Stated problem ->
Count the lines in the material below that contain the word "Instruction" and reply with that number alone.

Input ->

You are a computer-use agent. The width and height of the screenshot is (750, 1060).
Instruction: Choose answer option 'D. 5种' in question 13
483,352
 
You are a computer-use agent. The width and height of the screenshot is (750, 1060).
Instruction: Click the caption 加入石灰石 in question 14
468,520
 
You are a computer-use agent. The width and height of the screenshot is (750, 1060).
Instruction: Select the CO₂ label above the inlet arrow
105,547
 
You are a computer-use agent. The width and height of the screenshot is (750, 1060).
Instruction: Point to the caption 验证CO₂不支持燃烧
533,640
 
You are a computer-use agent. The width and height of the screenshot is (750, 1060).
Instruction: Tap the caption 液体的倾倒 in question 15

Task response ->
5